The protestors looked back in admiration at the May Day 2006 immigrant rights demonstrations, where hundreds of thousands of immigrants and their supporters protested anti-immigration laws and practices perpetrated by the federal government. The emphasis on deportation in American immigration policy seems to have chilled protests from immigrants, according to some activists.
According to the U.S. Immigration and Customs Enforcement, in fiscal year 2007, over 200,000 undocumented immigrants were deported from the United States.
Many immigrants live in fear of deportation, and talk of their struggles against the often racist and xenophobic political climate in the U.S.

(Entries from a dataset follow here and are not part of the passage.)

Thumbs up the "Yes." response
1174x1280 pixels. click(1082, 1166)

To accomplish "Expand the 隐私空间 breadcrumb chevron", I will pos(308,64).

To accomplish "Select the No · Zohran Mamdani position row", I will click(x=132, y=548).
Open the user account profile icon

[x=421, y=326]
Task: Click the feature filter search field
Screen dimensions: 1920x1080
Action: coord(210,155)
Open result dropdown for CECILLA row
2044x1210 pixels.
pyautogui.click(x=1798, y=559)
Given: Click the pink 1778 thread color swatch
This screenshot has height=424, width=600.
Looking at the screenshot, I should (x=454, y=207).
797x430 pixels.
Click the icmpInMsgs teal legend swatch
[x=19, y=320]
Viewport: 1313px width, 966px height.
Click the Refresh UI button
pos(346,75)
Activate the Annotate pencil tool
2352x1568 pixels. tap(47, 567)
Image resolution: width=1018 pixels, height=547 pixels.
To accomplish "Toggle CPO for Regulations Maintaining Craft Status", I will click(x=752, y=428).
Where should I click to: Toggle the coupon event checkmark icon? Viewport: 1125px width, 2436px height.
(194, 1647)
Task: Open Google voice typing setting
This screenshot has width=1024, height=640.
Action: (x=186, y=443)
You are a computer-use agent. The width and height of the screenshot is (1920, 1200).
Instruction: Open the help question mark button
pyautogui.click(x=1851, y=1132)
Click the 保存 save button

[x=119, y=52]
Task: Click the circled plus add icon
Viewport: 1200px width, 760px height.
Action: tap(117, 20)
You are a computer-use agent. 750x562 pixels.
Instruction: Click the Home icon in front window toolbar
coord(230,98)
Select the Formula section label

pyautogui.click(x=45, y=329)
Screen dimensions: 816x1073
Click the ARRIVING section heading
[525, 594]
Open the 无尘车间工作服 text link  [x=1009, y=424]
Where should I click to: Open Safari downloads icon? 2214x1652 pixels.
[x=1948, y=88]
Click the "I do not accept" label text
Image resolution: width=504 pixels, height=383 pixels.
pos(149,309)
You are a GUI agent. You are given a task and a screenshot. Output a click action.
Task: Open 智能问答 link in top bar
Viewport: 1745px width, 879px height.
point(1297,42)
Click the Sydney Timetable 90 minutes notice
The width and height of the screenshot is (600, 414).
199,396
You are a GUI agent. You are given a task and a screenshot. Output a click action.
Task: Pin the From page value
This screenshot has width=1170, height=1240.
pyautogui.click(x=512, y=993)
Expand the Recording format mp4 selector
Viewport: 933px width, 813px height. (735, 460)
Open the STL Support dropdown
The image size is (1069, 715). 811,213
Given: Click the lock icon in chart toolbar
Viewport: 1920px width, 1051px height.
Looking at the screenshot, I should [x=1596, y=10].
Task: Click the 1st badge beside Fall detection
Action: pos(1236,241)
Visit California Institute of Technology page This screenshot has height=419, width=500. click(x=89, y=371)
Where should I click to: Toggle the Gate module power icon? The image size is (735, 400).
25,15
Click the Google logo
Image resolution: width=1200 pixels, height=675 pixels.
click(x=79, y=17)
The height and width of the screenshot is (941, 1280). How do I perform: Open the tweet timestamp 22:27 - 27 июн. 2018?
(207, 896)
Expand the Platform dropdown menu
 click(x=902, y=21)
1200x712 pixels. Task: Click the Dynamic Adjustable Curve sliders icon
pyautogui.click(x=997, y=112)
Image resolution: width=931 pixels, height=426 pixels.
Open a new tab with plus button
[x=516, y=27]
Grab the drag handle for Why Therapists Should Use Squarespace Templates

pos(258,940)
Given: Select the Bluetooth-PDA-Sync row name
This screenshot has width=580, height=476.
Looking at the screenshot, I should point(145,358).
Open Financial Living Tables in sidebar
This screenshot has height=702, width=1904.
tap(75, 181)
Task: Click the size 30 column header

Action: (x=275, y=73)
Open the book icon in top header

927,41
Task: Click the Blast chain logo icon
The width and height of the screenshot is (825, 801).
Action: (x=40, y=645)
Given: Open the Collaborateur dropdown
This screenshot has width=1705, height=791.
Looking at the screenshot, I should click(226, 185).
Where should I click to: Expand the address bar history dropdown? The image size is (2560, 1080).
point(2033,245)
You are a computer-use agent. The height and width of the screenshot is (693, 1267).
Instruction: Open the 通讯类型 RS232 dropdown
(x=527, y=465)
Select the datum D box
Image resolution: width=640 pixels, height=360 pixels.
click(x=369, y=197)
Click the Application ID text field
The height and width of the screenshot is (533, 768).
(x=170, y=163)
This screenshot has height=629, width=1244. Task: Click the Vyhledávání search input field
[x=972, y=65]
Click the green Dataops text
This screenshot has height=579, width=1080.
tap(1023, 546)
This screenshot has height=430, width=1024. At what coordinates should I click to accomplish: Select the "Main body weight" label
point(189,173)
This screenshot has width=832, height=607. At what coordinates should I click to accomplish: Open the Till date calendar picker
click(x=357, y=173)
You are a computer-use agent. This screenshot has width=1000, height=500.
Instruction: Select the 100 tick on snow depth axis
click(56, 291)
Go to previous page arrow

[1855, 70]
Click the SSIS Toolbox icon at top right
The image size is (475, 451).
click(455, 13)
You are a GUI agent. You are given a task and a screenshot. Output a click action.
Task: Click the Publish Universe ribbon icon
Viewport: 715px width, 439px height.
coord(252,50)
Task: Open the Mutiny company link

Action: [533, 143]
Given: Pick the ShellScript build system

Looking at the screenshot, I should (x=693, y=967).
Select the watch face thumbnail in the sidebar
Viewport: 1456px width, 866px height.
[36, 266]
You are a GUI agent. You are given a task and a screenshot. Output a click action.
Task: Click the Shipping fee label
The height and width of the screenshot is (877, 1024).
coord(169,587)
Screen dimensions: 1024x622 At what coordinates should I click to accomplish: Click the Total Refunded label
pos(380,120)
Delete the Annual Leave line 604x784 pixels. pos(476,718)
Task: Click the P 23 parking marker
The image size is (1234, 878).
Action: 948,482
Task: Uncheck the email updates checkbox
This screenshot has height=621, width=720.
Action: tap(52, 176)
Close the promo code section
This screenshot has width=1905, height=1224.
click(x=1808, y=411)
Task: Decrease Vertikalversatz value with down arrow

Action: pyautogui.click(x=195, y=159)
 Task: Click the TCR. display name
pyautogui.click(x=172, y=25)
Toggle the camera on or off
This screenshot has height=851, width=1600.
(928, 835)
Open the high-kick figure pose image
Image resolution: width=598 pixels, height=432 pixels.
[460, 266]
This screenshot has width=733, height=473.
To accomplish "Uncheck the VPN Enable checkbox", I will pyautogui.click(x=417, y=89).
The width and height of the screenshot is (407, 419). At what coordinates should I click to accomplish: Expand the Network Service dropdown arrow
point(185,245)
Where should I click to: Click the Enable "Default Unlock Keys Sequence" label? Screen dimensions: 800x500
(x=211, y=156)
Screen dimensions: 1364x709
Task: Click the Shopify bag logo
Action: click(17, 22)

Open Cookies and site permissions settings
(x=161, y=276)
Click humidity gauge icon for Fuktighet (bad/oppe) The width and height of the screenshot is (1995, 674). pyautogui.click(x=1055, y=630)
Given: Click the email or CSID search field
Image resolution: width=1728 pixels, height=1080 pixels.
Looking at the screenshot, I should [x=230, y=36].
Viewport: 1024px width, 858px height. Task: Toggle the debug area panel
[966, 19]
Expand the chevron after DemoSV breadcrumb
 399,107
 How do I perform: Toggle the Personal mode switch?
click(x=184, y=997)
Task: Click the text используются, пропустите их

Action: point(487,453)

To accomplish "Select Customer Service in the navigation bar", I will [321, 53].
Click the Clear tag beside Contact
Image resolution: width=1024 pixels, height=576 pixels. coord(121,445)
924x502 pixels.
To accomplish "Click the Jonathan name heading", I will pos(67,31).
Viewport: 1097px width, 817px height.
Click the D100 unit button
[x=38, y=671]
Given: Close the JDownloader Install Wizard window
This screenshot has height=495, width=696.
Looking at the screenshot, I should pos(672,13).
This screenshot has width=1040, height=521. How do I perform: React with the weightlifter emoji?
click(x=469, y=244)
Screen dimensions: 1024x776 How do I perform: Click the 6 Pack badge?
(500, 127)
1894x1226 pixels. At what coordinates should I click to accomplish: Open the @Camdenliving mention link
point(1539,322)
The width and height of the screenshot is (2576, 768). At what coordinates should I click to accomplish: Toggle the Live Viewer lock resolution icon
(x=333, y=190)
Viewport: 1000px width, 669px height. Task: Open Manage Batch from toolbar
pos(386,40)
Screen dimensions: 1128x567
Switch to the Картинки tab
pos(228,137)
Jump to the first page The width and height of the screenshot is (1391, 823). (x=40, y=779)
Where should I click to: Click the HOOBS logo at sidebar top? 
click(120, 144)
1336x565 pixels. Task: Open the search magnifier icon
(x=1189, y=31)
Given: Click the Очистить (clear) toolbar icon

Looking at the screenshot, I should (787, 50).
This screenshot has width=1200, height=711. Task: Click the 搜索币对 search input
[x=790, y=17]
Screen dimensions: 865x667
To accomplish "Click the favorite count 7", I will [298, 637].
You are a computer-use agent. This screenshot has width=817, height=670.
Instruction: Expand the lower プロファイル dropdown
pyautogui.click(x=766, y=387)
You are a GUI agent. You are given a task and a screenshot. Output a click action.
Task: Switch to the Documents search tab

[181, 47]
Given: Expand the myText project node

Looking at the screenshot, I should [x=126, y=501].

Felipe Romero, a restaurant worker in NYC who carries carts and a member of the IWW NYC branch for a year, spoke of discrimination in his workplace. “The manager discriminates against Hispanic people…We’re in a struggle now, trying to unionize in the workplace to be able to get better benefits and better working conditions…[Because of the union struggle], we are now getting our holidays paid, overtime paid and better wages,” said Romero, through a translator.
Other demonstrators said they hoped the struggle for workers and immigrants would continue after May Day.
“I think the more people in the streets, the bigger the statement is. And that is something that is missing in this country, people thinking and acknowledging the fact that they do have power whether they know it or not,” said Valerie Carmel, a student and activist who participated in the protest.